Description of the task » Line by line, return the material below exactly as it reads.
··· Source data
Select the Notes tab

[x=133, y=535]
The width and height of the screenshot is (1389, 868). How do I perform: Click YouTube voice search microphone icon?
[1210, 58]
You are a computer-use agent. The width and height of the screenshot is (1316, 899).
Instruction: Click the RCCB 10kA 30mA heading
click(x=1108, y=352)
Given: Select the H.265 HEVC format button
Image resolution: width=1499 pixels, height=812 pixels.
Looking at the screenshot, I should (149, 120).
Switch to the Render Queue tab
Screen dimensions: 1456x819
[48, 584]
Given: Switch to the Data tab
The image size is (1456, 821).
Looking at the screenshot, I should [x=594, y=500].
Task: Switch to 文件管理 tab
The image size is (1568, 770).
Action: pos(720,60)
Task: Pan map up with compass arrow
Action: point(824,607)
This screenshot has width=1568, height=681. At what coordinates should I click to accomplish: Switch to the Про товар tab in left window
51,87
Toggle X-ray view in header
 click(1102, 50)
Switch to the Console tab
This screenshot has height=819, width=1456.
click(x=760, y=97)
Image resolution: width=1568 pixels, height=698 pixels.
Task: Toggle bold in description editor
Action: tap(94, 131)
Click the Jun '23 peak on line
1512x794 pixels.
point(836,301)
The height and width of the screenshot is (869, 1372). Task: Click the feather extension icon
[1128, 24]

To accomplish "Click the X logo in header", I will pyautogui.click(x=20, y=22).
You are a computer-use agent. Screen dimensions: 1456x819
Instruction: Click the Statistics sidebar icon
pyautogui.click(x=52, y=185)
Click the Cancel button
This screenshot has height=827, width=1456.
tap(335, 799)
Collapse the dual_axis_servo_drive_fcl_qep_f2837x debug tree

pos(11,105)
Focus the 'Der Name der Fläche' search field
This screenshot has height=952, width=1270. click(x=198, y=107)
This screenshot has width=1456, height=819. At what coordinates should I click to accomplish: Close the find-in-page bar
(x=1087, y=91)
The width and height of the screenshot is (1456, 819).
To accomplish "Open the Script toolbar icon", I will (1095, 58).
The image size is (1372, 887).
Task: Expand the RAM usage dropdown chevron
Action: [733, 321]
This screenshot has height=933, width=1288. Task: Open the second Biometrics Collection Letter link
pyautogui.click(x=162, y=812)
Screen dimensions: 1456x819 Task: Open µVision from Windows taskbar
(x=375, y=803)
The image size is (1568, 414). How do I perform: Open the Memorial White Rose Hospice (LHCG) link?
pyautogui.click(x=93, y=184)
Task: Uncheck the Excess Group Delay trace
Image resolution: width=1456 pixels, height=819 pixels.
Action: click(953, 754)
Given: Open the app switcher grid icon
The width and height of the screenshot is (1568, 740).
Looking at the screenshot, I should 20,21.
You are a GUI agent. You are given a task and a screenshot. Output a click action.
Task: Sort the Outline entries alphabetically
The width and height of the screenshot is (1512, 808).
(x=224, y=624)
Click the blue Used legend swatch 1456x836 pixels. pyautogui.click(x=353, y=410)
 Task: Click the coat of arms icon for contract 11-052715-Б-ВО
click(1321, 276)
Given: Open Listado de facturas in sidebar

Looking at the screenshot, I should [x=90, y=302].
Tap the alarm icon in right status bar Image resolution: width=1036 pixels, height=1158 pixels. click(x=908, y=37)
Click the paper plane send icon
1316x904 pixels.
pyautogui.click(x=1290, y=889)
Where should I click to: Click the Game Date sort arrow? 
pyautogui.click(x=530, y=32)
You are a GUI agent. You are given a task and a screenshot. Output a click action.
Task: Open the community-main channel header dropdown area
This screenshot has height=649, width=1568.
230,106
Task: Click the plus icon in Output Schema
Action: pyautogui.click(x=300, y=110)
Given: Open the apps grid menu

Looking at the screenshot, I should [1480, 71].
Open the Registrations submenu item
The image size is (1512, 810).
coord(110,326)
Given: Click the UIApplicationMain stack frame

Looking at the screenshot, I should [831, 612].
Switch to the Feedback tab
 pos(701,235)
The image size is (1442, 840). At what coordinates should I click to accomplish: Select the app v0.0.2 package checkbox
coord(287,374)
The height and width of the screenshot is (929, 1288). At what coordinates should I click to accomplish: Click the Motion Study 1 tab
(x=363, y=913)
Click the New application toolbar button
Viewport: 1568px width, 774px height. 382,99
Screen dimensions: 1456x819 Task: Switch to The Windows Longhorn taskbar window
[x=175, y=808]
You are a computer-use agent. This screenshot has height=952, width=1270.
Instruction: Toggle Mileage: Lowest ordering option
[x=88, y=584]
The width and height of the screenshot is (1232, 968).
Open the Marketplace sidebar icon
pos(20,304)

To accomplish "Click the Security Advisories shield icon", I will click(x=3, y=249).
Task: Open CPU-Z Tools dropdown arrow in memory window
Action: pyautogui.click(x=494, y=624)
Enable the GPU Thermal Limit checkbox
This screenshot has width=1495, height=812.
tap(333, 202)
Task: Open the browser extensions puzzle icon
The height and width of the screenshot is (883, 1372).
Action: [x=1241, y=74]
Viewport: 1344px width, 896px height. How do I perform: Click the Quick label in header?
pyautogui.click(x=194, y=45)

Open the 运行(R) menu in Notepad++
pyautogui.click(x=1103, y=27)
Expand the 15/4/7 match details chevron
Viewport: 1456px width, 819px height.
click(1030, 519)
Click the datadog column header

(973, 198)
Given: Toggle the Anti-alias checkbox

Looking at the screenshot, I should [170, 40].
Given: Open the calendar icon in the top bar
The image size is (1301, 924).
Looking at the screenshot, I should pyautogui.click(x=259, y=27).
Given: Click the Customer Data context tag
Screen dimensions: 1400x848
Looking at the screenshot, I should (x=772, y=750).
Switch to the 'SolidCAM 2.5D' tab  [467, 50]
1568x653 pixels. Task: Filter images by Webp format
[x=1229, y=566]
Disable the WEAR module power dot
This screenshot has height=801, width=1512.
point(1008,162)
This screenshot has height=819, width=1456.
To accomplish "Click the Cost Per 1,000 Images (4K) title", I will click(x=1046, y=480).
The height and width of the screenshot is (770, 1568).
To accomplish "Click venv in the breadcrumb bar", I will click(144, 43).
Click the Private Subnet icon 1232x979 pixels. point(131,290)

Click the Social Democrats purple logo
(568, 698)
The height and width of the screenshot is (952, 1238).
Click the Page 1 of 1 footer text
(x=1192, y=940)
······
Reply »
Select the Notes tab

[x=133, y=535]
The width and height of the screenshot is (1389, 868). How do I perform: Click YouTube voice search microphone icon?
[1210, 58]
You are a computer-use agent. The width and height of the screenshot is (1316, 899).
Instruction: Click the RCCB 10kA 30mA heading
click(x=1108, y=352)
Given: Select the H.265 HEVC format button
Image resolution: width=1499 pixels, height=812 pixels.
Looking at the screenshot, I should (149, 120).
Switch to the Render Queue tab
Screen dimensions: 1456x819
[48, 584]
Given: Switch to the Data tab
The image size is (1456, 821).
Looking at the screenshot, I should [x=594, y=500].
Task: Switch to 文件管理 tab
The image size is (1568, 770).
Action: pos(720,60)
Task: Pan map up with compass arrow
Action: point(824,607)
This screenshot has width=1568, height=681. At what coordinates should I click to accomplish: Switch to the Про товар tab in left window
51,87
Toggle X-ray view in header
 click(1102, 50)
Switch to the Console tab
This screenshot has height=819, width=1456.
click(x=760, y=97)
Image resolution: width=1568 pixels, height=698 pixels.
Task: Toggle bold in description editor
Action: tap(94, 131)
Click the Jun '23 peak on line
1512x794 pixels.
point(836,301)
The height and width of the screenshot is (869, 1372). Task: Click the feather extension icon
[1128, 24]

To accomplish "Click the X logo in header", I will pyautogui.click(x=20, y=22).
You are a computer-use agent. Screen dimensions: 1456x819
Instruction: Click the Statistics sidebar icon
pyautogui.click(x=52, y=185)
Click the Cancel button
This screenshot has height=827, width=1456.
tap(335, 799)
Collapse the dual_axis_servo_drive_fcl_qep_f2837x debug tree

pos(11,105)
Focus the 'Der Name der Fläche' search field
This screenshot has height=952, width=1270. click(x=198, y=107)
This screenshot has width=1456, height=819. At what coordinates should I click to accomplish: Close the find-in-page bar
(x=1087, y=91)
The width and height of the screenshot is (1456, 819).
To accomplish "Open the Script toolbar icon", I will (1095, 58).
The image size is (1372, 887).
Task: Expand the RAM usage dropdown chevron
Action: [733, 321]
This screenshot has height=933, width=1288. Task: Open the second Biometrics Collection Letter link
pyautogui.click(x=162, y=812)
Screen dimensions: 1456x819 Task: Open µVision from Windows taskbar
(x=375, y=803)
The image size is (1568, 414). How do I perform: Open the Memorial White Rose Hospice (LHCG) link?
pyautogui.click(x=93, y=184)
Task: Uncheck the Excess Group Delay trace
Image resolution: width=1456 pixels, height=819 pixels.
Action: click(953, 754)
Given: Open the app switcher grid icon
The width and height of the screenshot is (1568, 740).
Looking at the screenshot, I should 20,21.
You are a GUI agent. You are given a task and a screenshot. Output a click action.
Task: Sort the Outline entries alphabetically
The width and height of the screenshot is (1512, 808).
(x=224, y=624)
Click the blue Used legend swatch 1456x836 pixels. pyautogui.click(x=353, y=410)
 Task: Click the coat of arms icon for contract 11-052715-Б-ВО
click(1321, 276)
Given: Open Listado de facturas in sidebar

Looking at the screenshot, I should [x=90, y=302].
Tap the alarm icon in right status bar Image resolution: width=1036 pixels, height=1158 pixels. click(x=908, y=37)
Click the paper plane send icon
1316x904 pixels.
pyautogui.click(x=1290, y=889)
Where should I click to: Click the Game Date sort arrow? 
pyautogui.click(x=530, y=32)
You are a GUI agent. You are given a task and a screenshot. Output a click action.
Task: Open the community-main channel header dropdown area
This screenshot has height=649, width=1568.
230,106
Task: Click the plus icon in Output Schema
Action: pyautogui.click(x=300, y=110)
Given: Open the apps grid menu

Looking at the screenshot, I should [1480, 71].
Open the Registrations submenu item
The image size is (1512, 810).
coord(110,326)
Given: Click the UIApplicationMain stack frame

Looking at the screenshot, I should [831, 612].
Switch to the Feedback tab
 pos(701,235)
The image size is (1442, 840). At what coordinates should I click to accomplish: Select the app v0.0.2 package checkbox
coord(287,374)
The height and width of the screenshot is (929, 1288). At what coordinates should I click to accomplish: Click the Motion Study 1 tab
(x=363, y=913)
Click the New application toolbar button
Viewport: 1568px width, 774px height. 382,99
Screen dimensions: 1456x819 Task: Switch to The Windows Longhorn taskbar window
[x=175, y=808]
You are a computer-use agent. This screenshot has height=952, width=1270.
Instruction: Toggle Mileage: Lowest ordering option
[x=88, y=584]
The width and height of the screenshot is (1232, 968).
Open the Marketplace sidebar icon
pos(20,304)

To accomplish "Click the Security Advisories shield icon", I will click(x=3, y=249).
Task: Open CPU-Z Tools dropdown arrow in memory window
Action: pyautogui.click(x=494, y=624)
Enable the GPU Thermal Limit checkbox
This screenshot has width=1495, height=812.
tap(333, 202)
Task: Open the browser extensions puzzle icon
The height and width of the screenshot is (883, 1372).
Action: [x=1241, y=74]
Viewport: 1344px width, 896px height. How do I perform: Click the Quick label in header?
pyautogui.click(x=194, y=45)

Open the 运行(R) menu in Notepad++
pyautogui.click(x=1103, y=27)
Expand the 15/4/7 match details chevron
Viewport: 1456px width, 819px height.
click(1030, 519)
Click the datadog column header

(973, 198)
Given: Toggle the Anti-alias checkbox

Looking at the screenshot, I should [170, 40].
Given: Open the calendar icon in the top bar
The image size is (1301, 924).
Looking at the screenshot, I should pyautogui.click(x=259, y=27).
Given: Click the Customer Data context tag
Screen dimensions: 1400x848
Looking at the screenshot, I should (x=772, y=750).
Switch to the 'SolidCAM 2.5D' tab  [467, 50]
1568x653 pixels. Task: Filter images by Webp format
[x=1229, y=566]
Disable the WEAR module power dot
This screenshot has height=801, width=1512.
point(1008,162)
This screenshot has height=819, width=1456.
To accomplish "Click the Cost Per 1,000 Images (4K) title", I will click(x=1046, y=480).
The height and width of the screenshot is (770, 1568).
To accomplish "Click venv in the breadcrumb bar", I will click(144, 43).
Click the Private Subnet icon 1232x979 pixels. point(131,290)

Click the Social Democrats purple logo
(568, 698)
The height and width of the screenshot is (952, 1238).
Click the Page 1 of 1 footer text
(x=1192, y=940)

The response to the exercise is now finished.